Stored items
- Opening Delimiter -
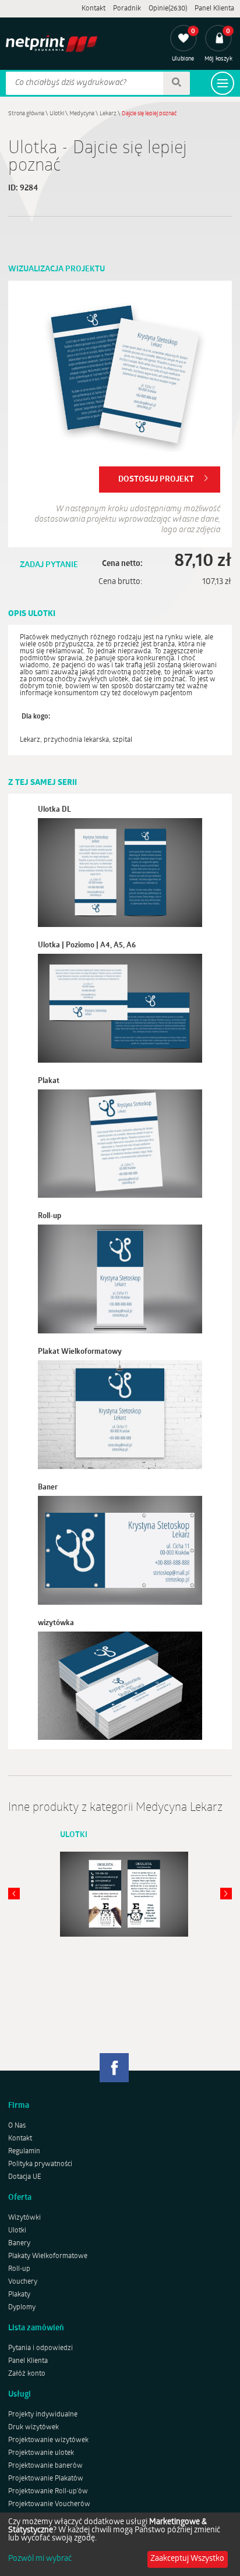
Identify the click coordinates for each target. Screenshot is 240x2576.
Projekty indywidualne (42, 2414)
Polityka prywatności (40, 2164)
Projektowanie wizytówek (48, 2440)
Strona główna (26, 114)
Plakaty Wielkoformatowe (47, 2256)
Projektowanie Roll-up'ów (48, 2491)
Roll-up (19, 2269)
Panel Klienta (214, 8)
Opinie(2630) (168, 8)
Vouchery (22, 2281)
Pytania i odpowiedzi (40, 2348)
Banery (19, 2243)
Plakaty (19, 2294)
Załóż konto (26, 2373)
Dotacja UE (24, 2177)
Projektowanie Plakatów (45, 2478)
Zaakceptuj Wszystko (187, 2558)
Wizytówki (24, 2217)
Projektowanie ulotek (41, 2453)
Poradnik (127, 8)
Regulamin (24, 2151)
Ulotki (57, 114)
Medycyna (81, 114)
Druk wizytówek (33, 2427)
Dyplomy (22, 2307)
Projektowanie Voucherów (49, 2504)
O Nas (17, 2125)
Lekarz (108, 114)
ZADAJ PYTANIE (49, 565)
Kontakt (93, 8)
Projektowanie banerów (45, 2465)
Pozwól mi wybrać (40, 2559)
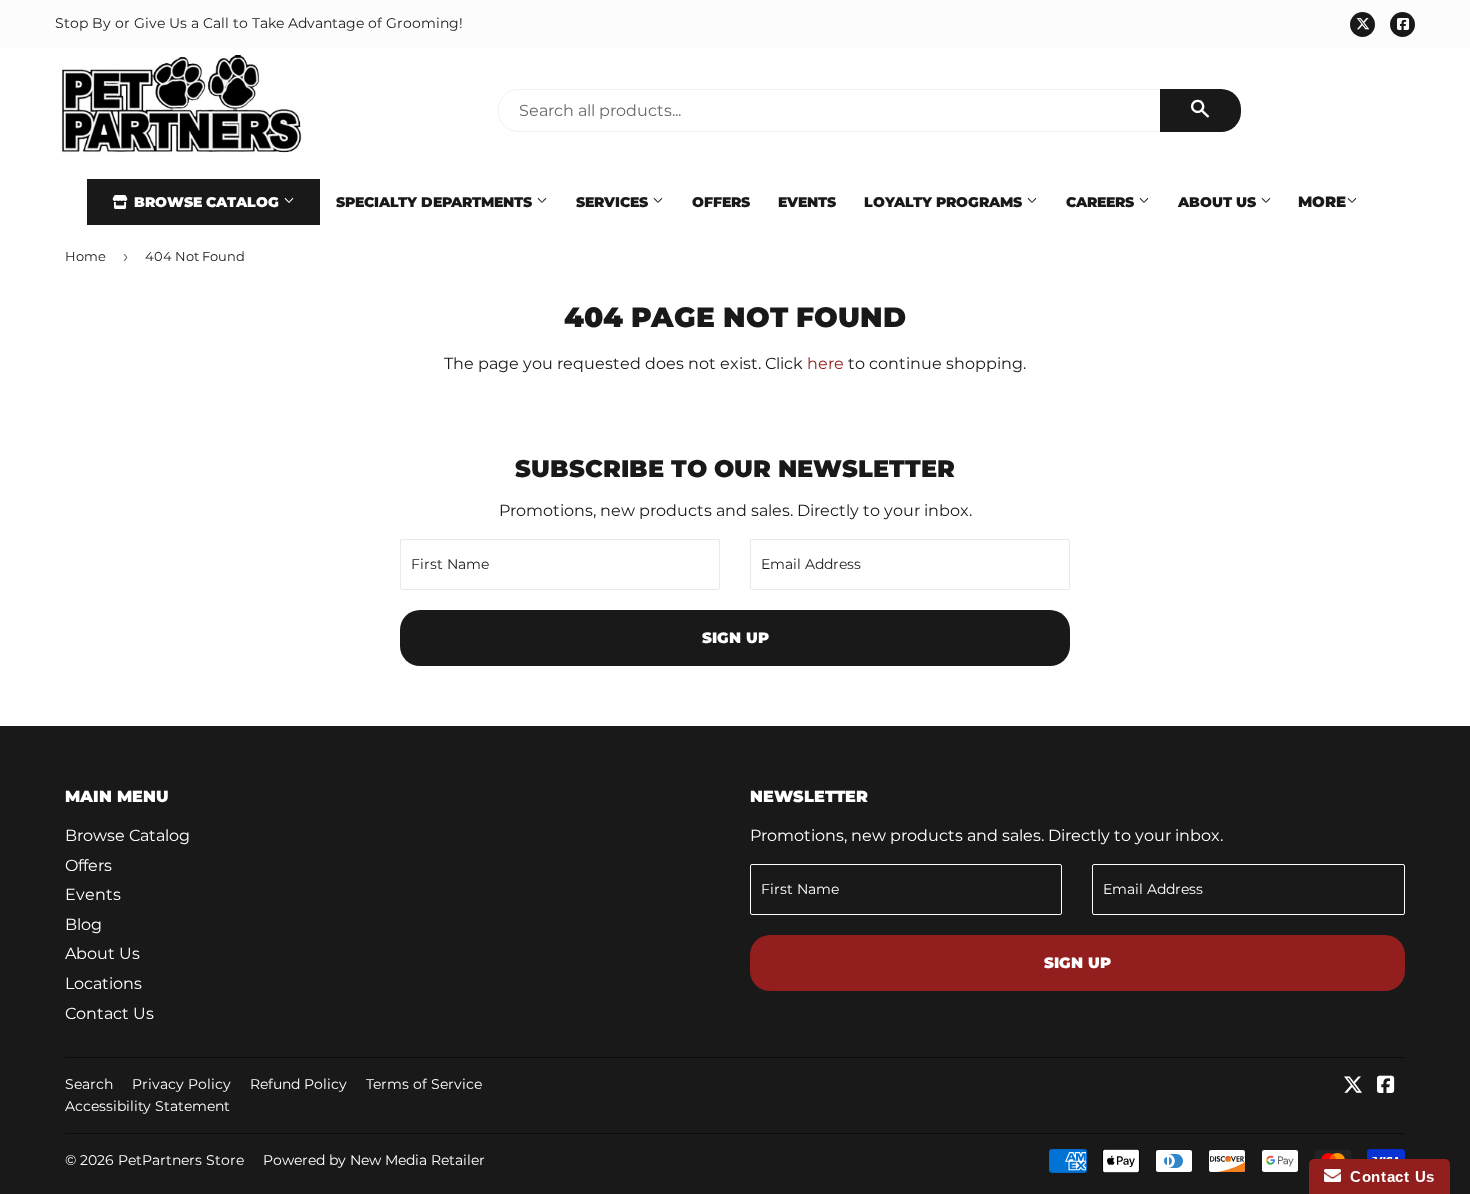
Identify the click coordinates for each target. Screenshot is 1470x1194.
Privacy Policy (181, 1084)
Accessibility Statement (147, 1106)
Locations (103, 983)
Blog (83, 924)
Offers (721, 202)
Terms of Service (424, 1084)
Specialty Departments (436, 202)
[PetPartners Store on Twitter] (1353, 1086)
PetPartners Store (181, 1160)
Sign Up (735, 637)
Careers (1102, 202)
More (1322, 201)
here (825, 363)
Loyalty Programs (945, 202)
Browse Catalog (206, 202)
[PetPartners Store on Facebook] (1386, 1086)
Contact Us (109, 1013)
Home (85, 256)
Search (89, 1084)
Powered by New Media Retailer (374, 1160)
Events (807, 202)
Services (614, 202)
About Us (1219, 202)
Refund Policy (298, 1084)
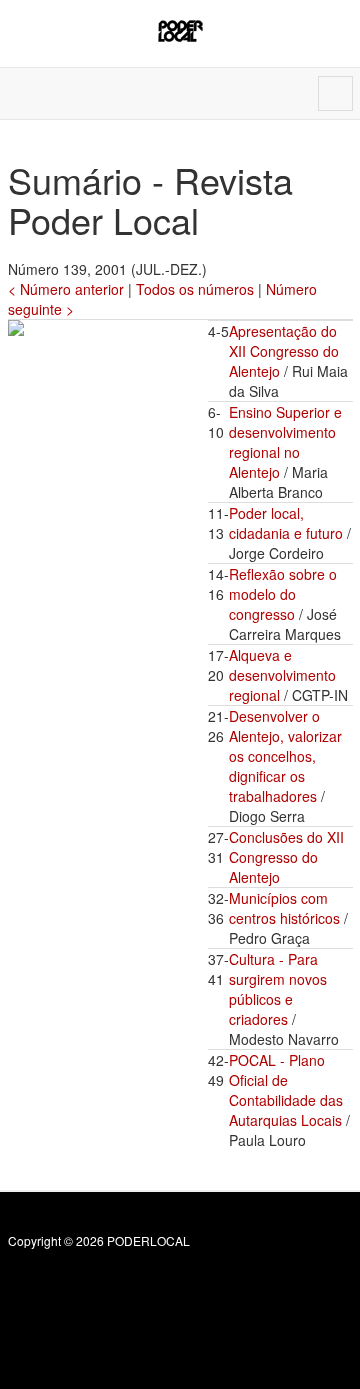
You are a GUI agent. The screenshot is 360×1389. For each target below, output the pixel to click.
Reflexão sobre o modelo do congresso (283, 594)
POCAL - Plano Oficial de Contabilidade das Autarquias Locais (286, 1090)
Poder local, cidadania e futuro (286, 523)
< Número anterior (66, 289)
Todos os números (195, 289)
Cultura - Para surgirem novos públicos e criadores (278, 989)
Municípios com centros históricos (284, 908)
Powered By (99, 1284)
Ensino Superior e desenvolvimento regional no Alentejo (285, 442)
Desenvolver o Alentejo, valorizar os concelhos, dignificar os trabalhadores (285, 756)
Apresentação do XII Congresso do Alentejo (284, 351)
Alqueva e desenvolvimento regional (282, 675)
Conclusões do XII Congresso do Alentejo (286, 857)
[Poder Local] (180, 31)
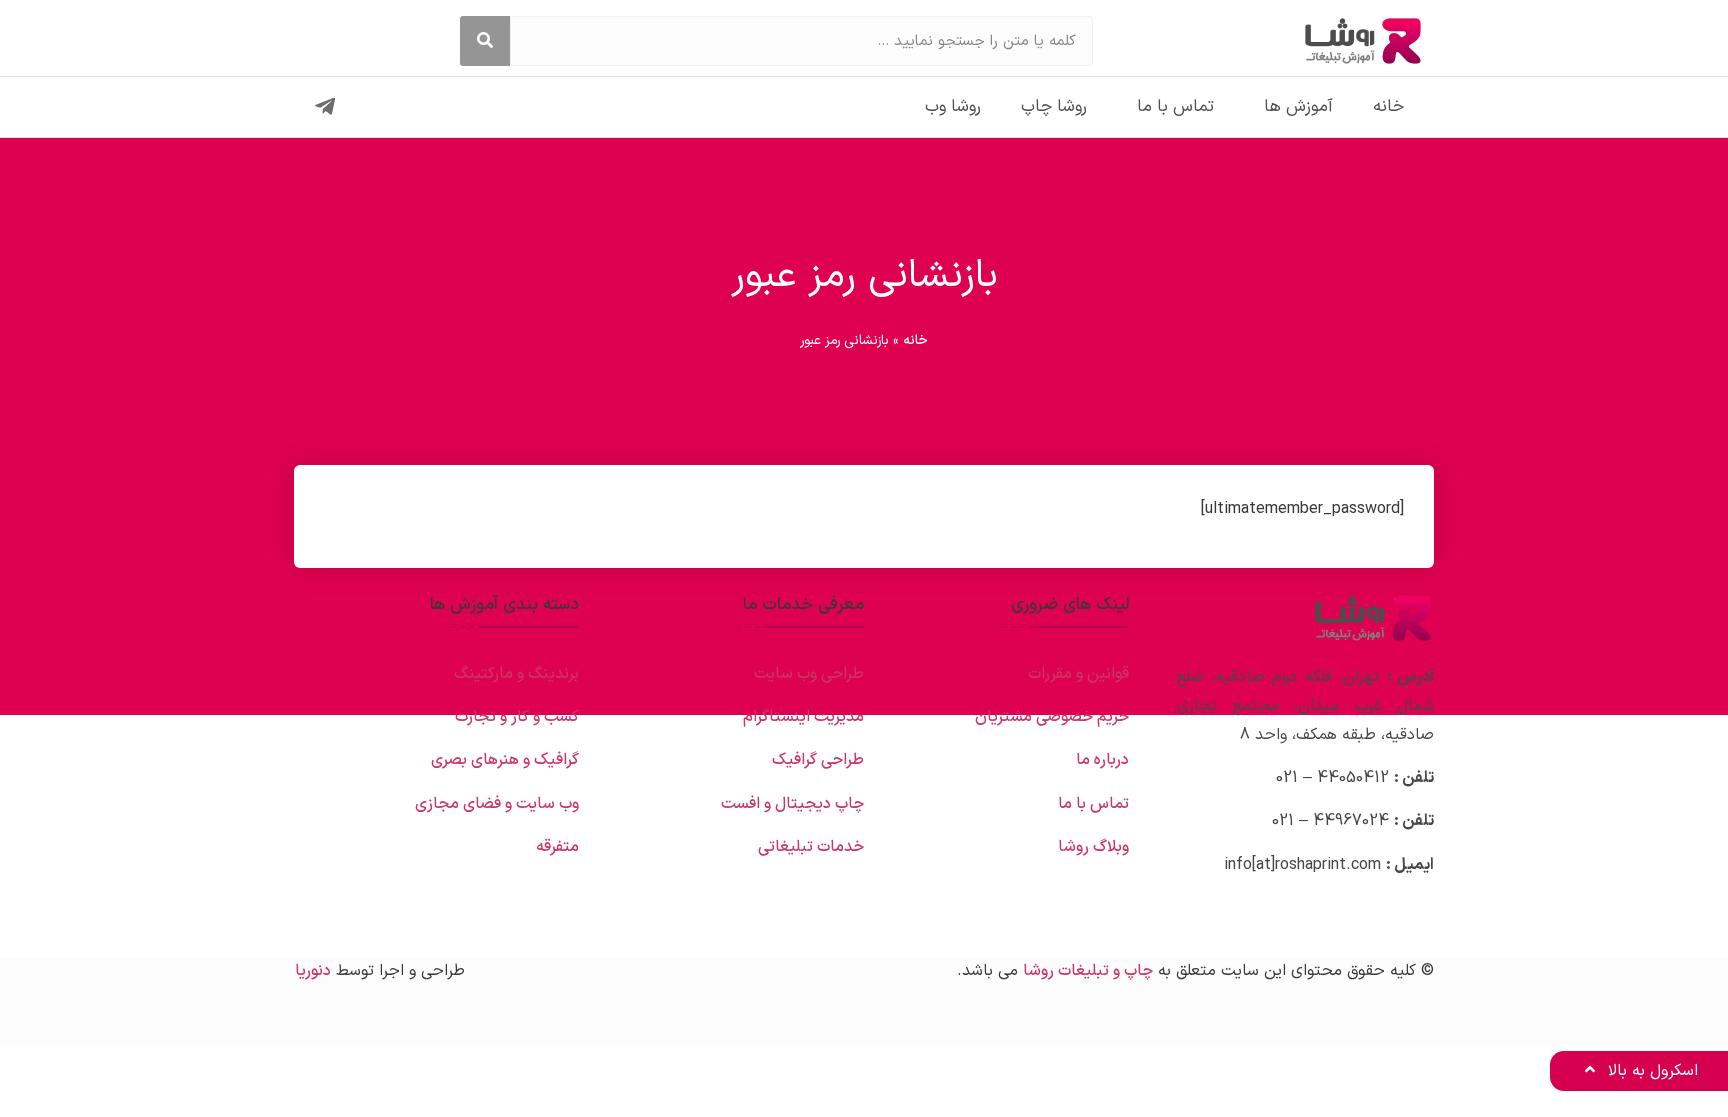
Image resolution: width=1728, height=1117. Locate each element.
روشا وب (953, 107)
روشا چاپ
- Closing Delimiter -
Taking each record in turn, retype it exactly and drop any picture.

#### Task output:
Identify the click coordinates for each target. Screenshot is 240x2576.
Projekty indywidualne (42, 2414)
Polityka prywatności (40, 2164)
Projektowanie wizytówek (48, 2440)
Strona główna (26, 114)
Plakaty Wielkoformatowe (47, 2256)
Projektowanie Roll-up'ów (48, 2491)
Roll-up (19, 2269)
Panel Klienta (214, 8)
Opinie(2630) (168, 8)
Vouchery (22, 2281)
Pytania i odpowiedzi (40, 2348)
Banery (19, 2243)
Plakaty (19, 2294)
Załóż konto (26, 2373)
Dotacja UE (24, 2177)
Projektowanie Plakatów (45, 2478)
Zaakceptuj Wszystko (187, 2558)
Wizytówki (24, 2217)
Projektowanie ulotek (41, 2453)
Poradnik (127, 8)
Regulamin (24, 2151)
Ulotki (57, 114)
Medycyna (81, 114)
Druk wizytówek (33, 2427)
Dyplomy (22, 2307)
Projektowanie Voucherów (49, 2504)
O Nas (17, 2125)
Lekarz (108, 114)
ZADAJ PYTANIE (49, 565)
Kontakt (93, 8)
Projektowanie banerów (45, 2465)
Pozwól mi wybrać (40, 2559)
Identify the click coordinates for each target. Screenshot is 1470x1194.
Privacy Policy (181, 1084)
Accessibility Statement (147, 1106)
Locations (103, 983)
Blog (83, 924)
Offers (721, 202)
Terms of Service (424, 1084)
Specialty Departments (436, 202)
[PetPartners Store on Twitter] (1353, 1086)
PetPartners Store (181, 1160)
Sign Up (735, 637)
Careers (1102, 202)
More (1322, 201)
here (825, 363)
Loyalty Programs (945, 202)
Browse Catalog (206, 202)
[PetPartners Store on Facebook] (1386, 1086)
Contact Us (109, 1013)
Home (85, 256)
Search (89, 1084)
Powered by New Media Retailer (374, 1160)
Events (807, 202)
Services (614, 202)
About Us (1219, 202)
Refund Policy (298, 1084)
You are a GUI agent. The screenshot is 360×1389. For each target below, output the pixel to click.
Reflexão sobre o modelo do congresso (283, 594)
POCAL - Plano Oficial de Contabilidade das Autarquias Locais (286, 1090)
Poder local, cidadania e futuro (286, 523)
< Número anterior (66, 289)
Todos os números (195, 289)
Cultura - Para surgirem novos públicos e criadores (278, 989)
Municípios com centros históricos (284, 908)
Powered By (99, 1284)
Ensino Superior e desenvolvimento regional no Alentejo (285, 442)
Desenvolver o Alentejo, valorizar os concelhos, dignificar os trabalhadores (285, 756)
Apresentação do XII Congresso do Alentejo (284, 351)
Alqueva e desenvolvimento regional (282, 675)
Conclusões do XII Congresso do Alentejo (286, 857)
[Poder Local] (180, 31)
Image resolution: width=1728, height=1117. Locate each element.
روشا وب (953, 107)
روشا چاپ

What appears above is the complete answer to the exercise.